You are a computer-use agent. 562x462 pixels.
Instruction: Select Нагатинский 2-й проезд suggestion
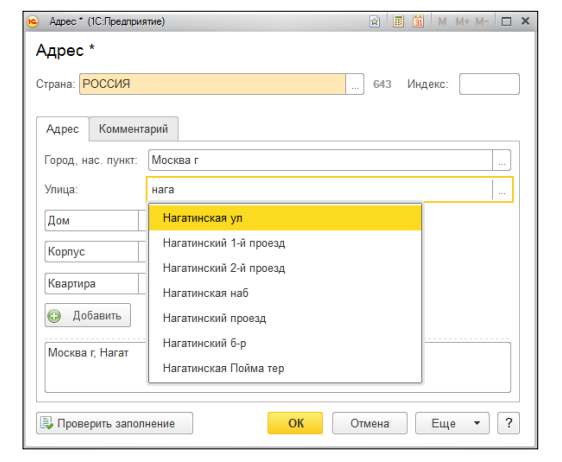285,268
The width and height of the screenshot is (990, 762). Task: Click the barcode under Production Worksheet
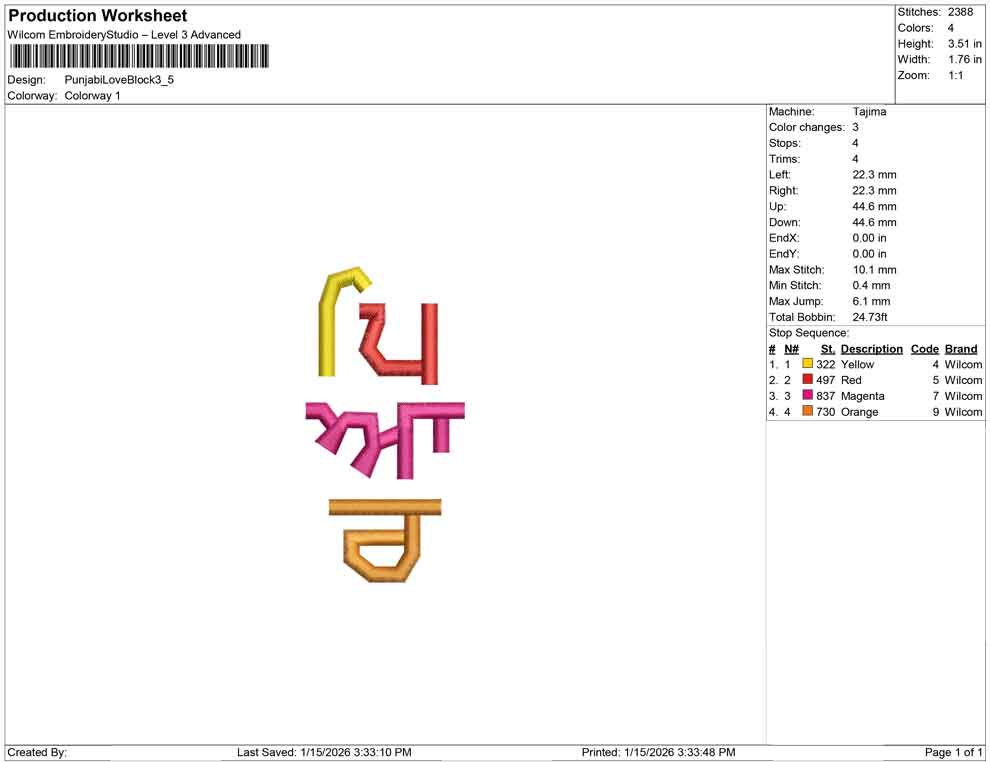pos(140,57)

++++++++++

__EXERCISE DETAILS__: Express the records above as a JSON list of strings, with one string for each line and blank lines omitted. Leave the pictures out of the answer.

__EXERCISE ANSWER__:
[
  "You are a computer-use agent. 562x462 pixels.",
  "Instruction: Select Нагатинский 2-й проезд suggestion",
  "285,268",
  "The width and height of the screenshot is (990, 762). Task: Click the barcode under Production Worksheet",
  "pos(140,57)"
]